When copying the listing below, skip every picture and keep each word as it stands.

━━ Data for the task

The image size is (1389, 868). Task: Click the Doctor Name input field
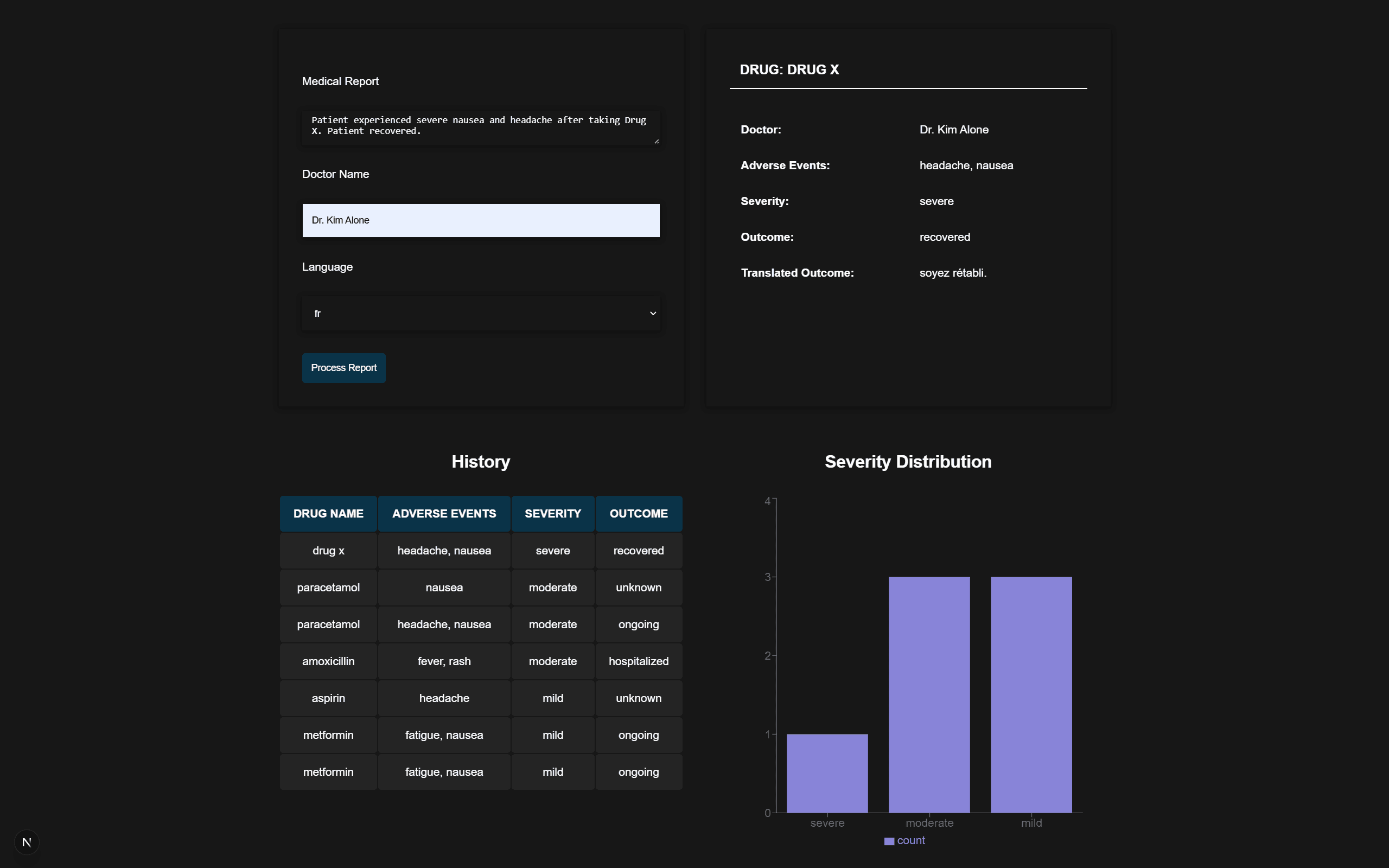pos(480,220)
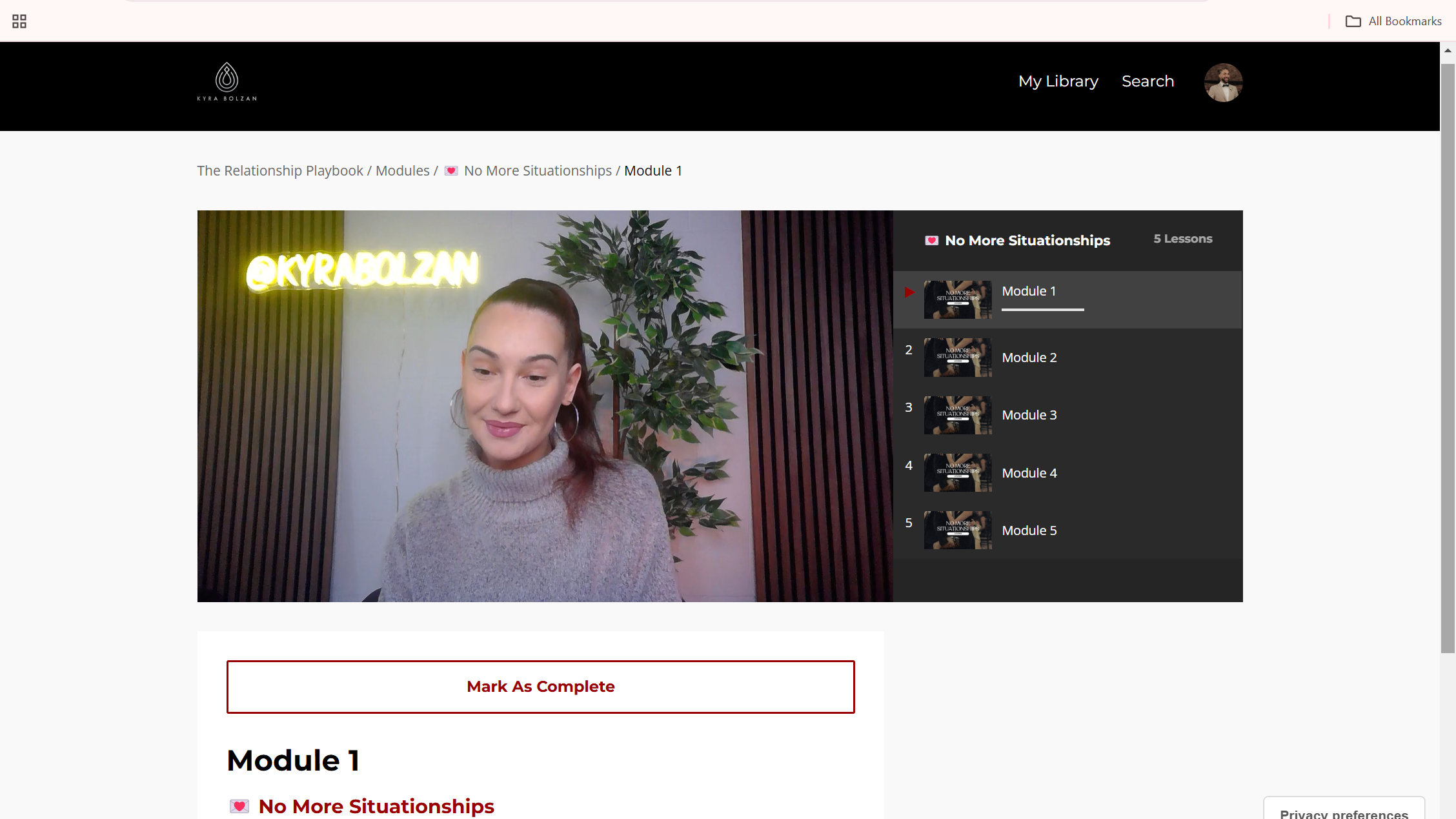This screenshot has width=1456, height=819.
Task: Open the All Bookmarks folder
Action: 1393,21
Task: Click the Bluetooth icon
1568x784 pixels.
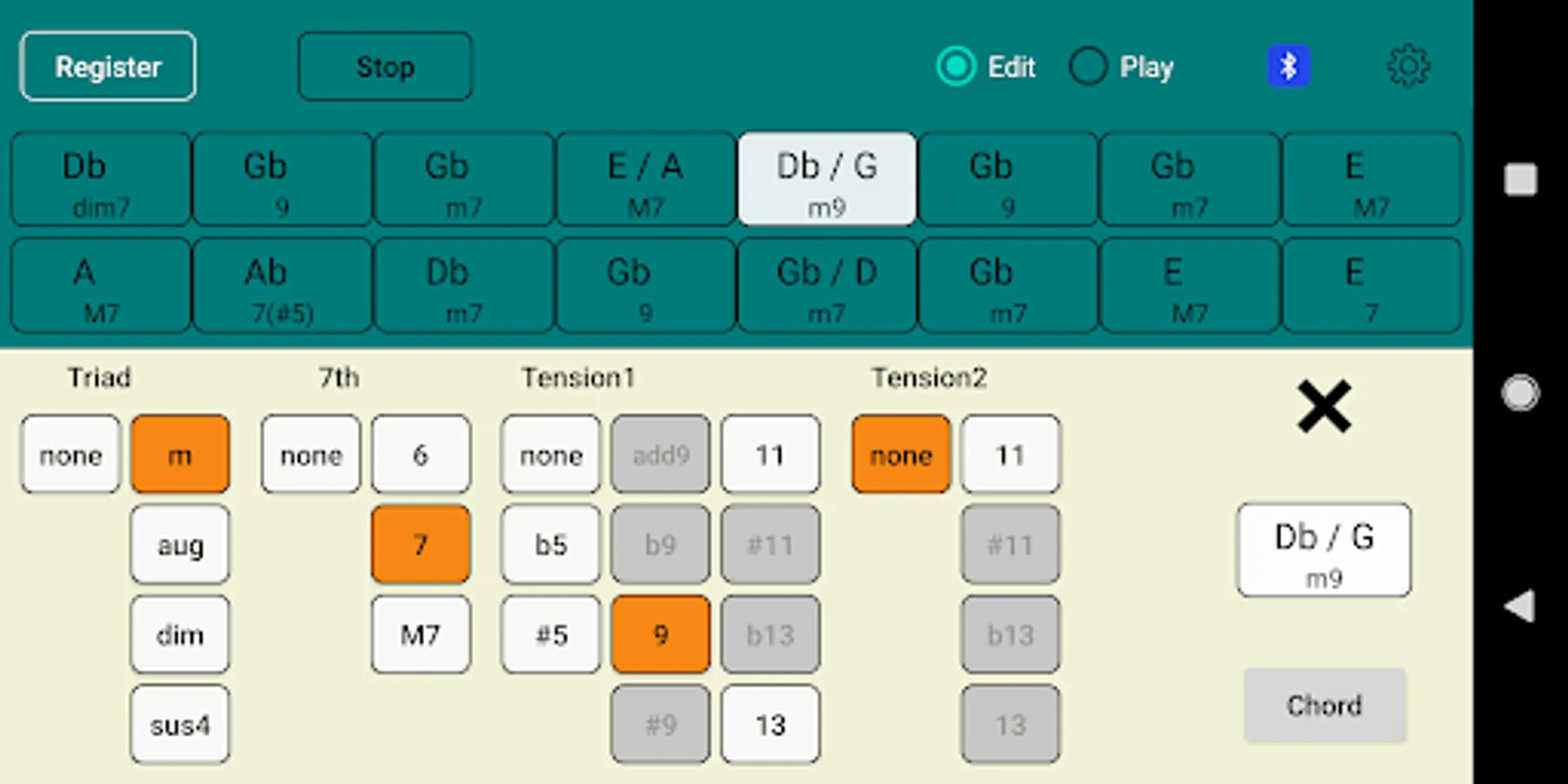Action: pos(1289,65)
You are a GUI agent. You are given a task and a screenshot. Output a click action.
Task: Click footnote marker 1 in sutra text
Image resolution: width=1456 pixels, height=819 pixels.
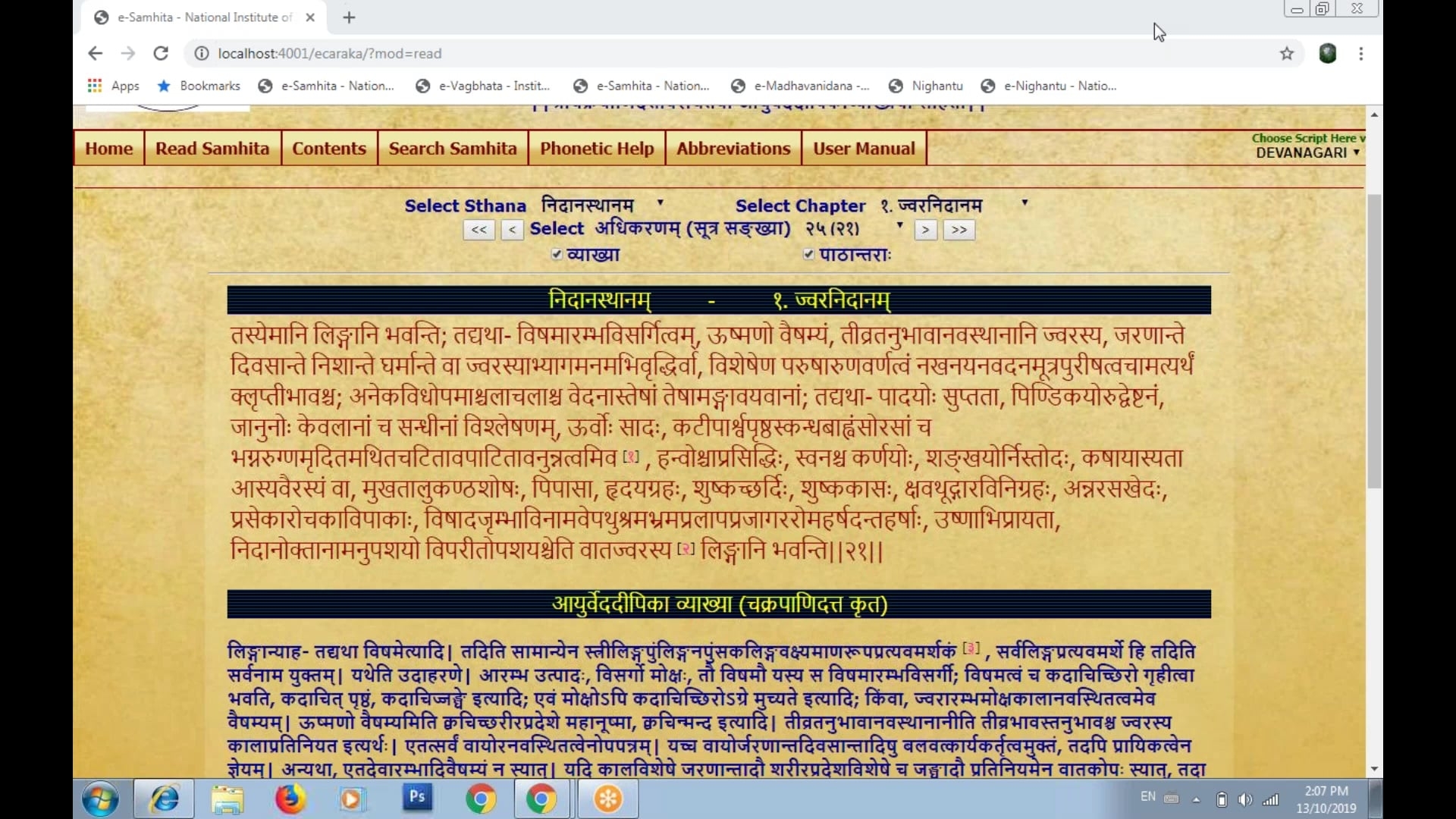pyautogui.click(x=631, y=457)
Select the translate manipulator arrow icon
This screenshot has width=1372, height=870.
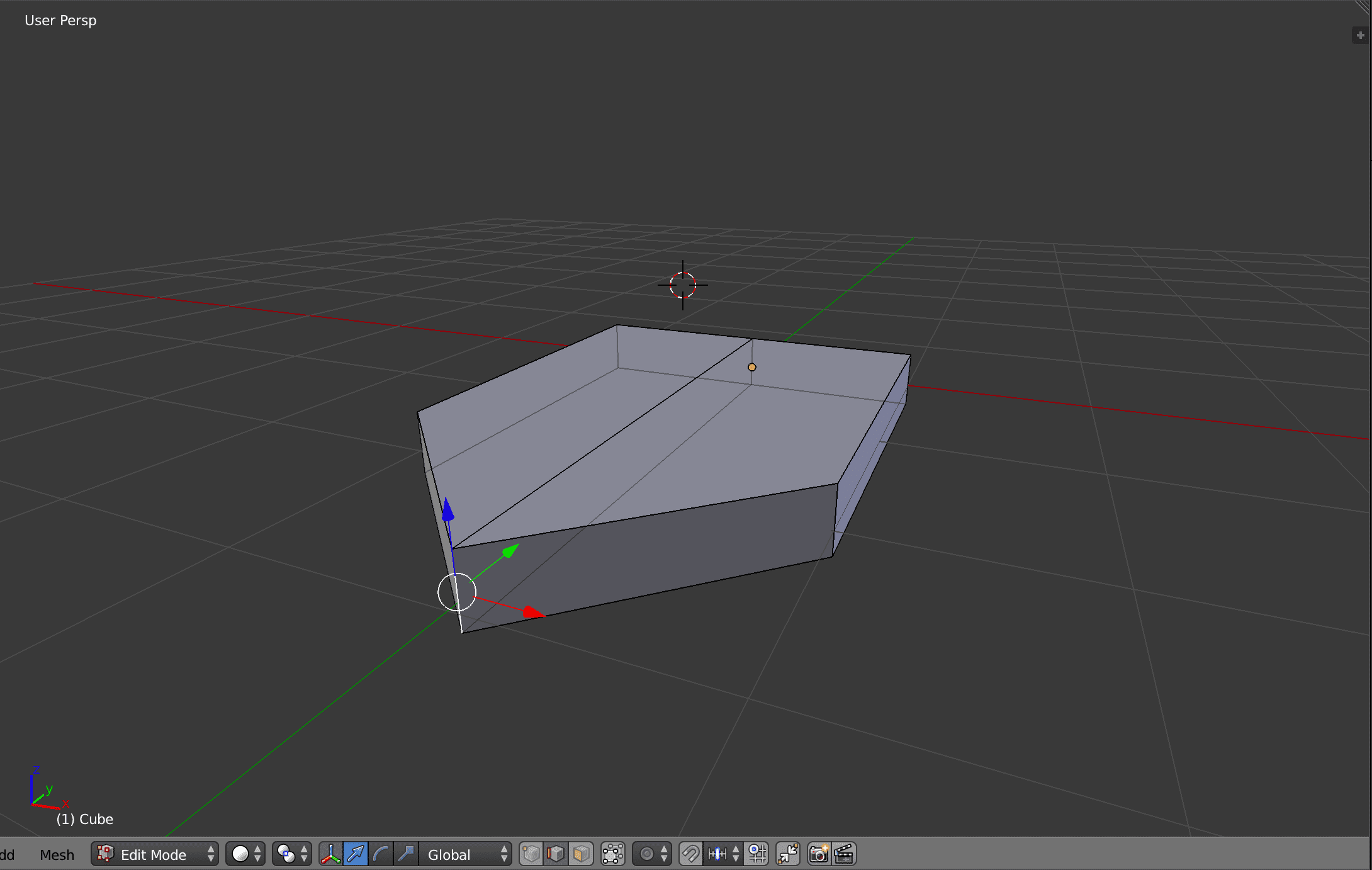tap(356, 854)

━━━━

* [Finished exercise]
The image size is (1389, 868). Task: Click the Doctor Name input field
pos(480,220)
This screenshot has width=1456, height=819.
Task: Open the All Bookmarks folder
Action: 1393,21
Task: Click the Bluetooth icon
1568x784 pixels.
Action: pos(1289,65)
You are a GUI agent. You are given a task and a screenshot. Output a click action.
Task: Click footnote marker 1 in sutra text
Image resolution: width=1456 pixels, height=819 pixels.
pyautogui.click(x=631, y=457)
Select the translate manipulator arrow icon
This screenshot has width=1372, height=870.
tap(356, 854)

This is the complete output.